● **PROBLEM STATEMENT**
Each line of the data needs to be transcribed exactly.

[Saved data entries]

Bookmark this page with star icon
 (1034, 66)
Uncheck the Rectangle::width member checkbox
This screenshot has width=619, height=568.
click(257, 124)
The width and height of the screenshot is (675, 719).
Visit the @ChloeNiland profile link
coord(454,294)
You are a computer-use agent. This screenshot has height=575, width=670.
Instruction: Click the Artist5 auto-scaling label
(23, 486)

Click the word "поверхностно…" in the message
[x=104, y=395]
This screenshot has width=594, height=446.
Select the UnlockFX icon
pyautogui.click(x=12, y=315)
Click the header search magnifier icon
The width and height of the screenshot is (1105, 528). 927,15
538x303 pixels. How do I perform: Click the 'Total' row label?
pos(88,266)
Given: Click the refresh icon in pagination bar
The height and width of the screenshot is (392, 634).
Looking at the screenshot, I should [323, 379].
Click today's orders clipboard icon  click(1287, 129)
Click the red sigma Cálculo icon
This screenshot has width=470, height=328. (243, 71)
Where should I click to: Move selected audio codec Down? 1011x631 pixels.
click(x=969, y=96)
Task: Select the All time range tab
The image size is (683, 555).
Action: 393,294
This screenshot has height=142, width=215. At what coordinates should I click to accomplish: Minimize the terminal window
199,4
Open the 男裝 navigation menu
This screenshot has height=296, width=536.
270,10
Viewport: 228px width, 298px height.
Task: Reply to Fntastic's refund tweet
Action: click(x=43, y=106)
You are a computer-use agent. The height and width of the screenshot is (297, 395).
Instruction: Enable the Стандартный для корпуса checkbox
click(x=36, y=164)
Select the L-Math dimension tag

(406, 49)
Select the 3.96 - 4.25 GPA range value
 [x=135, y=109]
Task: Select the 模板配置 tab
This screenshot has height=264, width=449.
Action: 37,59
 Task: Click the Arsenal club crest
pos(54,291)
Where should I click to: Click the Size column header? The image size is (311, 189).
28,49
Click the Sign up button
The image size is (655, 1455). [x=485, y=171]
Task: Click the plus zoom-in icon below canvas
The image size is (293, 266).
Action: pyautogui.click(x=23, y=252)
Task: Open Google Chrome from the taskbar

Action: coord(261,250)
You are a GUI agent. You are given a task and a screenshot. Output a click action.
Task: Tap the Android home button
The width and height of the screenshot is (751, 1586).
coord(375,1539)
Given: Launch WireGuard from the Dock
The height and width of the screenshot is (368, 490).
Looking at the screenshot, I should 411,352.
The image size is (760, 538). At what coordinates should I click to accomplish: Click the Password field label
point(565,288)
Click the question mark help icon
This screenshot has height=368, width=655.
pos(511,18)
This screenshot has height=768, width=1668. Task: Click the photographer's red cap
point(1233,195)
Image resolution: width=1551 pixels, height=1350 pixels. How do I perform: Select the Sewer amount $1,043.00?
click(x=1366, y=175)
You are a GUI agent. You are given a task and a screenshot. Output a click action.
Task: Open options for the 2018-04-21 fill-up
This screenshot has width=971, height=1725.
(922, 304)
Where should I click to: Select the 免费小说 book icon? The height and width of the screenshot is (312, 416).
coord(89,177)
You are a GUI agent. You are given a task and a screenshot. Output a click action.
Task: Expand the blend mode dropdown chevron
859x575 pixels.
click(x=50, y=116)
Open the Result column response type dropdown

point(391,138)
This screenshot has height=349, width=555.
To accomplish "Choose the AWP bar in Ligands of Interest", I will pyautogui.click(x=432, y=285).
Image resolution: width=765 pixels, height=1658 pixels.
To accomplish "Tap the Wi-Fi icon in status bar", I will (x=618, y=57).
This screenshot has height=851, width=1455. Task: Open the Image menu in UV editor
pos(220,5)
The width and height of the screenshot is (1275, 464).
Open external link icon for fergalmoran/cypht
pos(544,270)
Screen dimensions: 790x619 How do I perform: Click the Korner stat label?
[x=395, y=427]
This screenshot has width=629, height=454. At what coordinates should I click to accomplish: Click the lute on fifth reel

● **YOUR RESPONSE**
Bookmark this page with star icon
 (1034, 66)
Uncheck the Rectangle::width member checkbox
This screenshot has width=619, height=568.
click(257, 124)
The width and height of the screenshot is (675, 719).
Visit the @ChloeNiland profile link
coord(454,294)
You are a computer-use agent. This screenshot has height=575, width=670.
Instruction: Click the Artist5 auto-scaling label
(23, 486)

Click the word "поверхностно…" in the message
[x=104, y=395]
This screenshot has width=594, height=446.
Select the UnlockFX icon
pyautogui.click(x=12, y=315)
Click the header search magnifier icon
The width and height of the screenshot is (1105, 528). 927,15
538x303 pixels. How do I perform: Click the 'Total' row label?
pos(88,266)
Given: Click the refresh icon in pagination bar
The height and width of the screenshot is (392, 634).
Looking at the screenshot, I should [323, 379].
Click today's orders clipboard icon  click(1287, 129)
Click the red sigma Cálculo icon
This screenshot has width=470, height=328. (243, 71)
Where should I click to: Move selected audio codec Down? 1011x631 pixels.
click(x=969, y=96)
Task: Select the All time range tab
The image size is (683, 555).
Action: 393,294
This screenshot has height=142, width=215. At what coordinates should I click to accomplish: Minimize the terminal window
199,4
Open the 男裝 navigation menu
This screenshot has height=296, width=536.
270,10
Viewport: 228px width, 298px height.
Task: Reply to Fntastic's refund tweet
Action: click(x=43, y=106)
You are a computer-use agent. The height and width of the screenshot is (297, 395).
Instruction: Enable the Стандартный для корпуса checkbox
click(x=36, y=164)
Select the L-Math dimension tag

(406, 49)
Select the 3.96 - 4.25 GPA range value
 [x=135, y=109]
Task: Select the 模板配置 tab
This screenshot has height=264, width=449.
Action: 37,59
 Task: Click the Arsenal club crest
pos(54,291)
Where should I click to: Click the Size column header? The image size is (311, 189).
28,49
Click the Sign up button
The image size is (655, 1455). [x=485, y=171]
Task: Click the plus zoom-in icon below canvas
The image size is (293, 266).
Action: pyautogui.click(x=23, y=252)
Task: Open Google Chrome from the taskbar

Action: coord(261,250)
You are a GUI agent. You are given a task and a screenshot. Output a click action.
Task: Tap the Android home button
The width and height of the screenshot is (751, 1586).
coord(375,1539)
Given: Launch WireGuard from the Dock
The height and width of the screenshot is (368, 490).
Looking at the screenshot, I should 411,352.
The image size is (760, 538). At what coordinates should I click to accomplish: Click the Password field label
point(565,288)
Click the question mark help icon
This screenshot has height=368, width=655.
pos(511,18)
This screenshot has height=768, width=1668. Task: Click the photographer's red cap
point(1233,195)
Image resolution: width=1551 pixels, height=1350 pixels. How do I perform: Select the Sewer amount $1,043.00?
click(x=1366, y=175)
You are a GUI agent. You are given a task and a screenshot. Output a click action.
Task: Open options for the 2018-04-21 fill-up
This screenshot has width=971, height=1725.
(922, 304)
Where should I click to: Select the 免费小说 book icon? The height and width of the screenshot is (312, 416).
coord(89,177)
You are a GUI agent. You are given a task and a screenshot. Output a click action.
Task: Expand the blend mode dropdown chevron
859x575 pixels.
click(x=50, y=116)
Open the Result column response type dropdown

point(391,138)
This screenshot has height=349, width=555.
To accomplish "Choose the AWP bar in Ligands of Interest", I will pyautogui.click(x=432, y=285).
Image resolution: width=765 pixels, height=1658 pixels.
To accomplish "Tap the Wi-Fi icon in status bar", I will (x=618, y=57).
This screenshot has height=851, width=1455. Task: Open the Image menu in UV editor
pos(220,5)
The width and height of the screenshot is (1275, 464).
Open external link icon for fergalmoran/cypht
pos(544,270)
Screen dimensions: 790x619 How do I perform: Click the Korner stat label?
[x=395, y=427]
This screenshot has width=629, height=454. At what coordinates should I click to accomplish: Click the lute on fifth reel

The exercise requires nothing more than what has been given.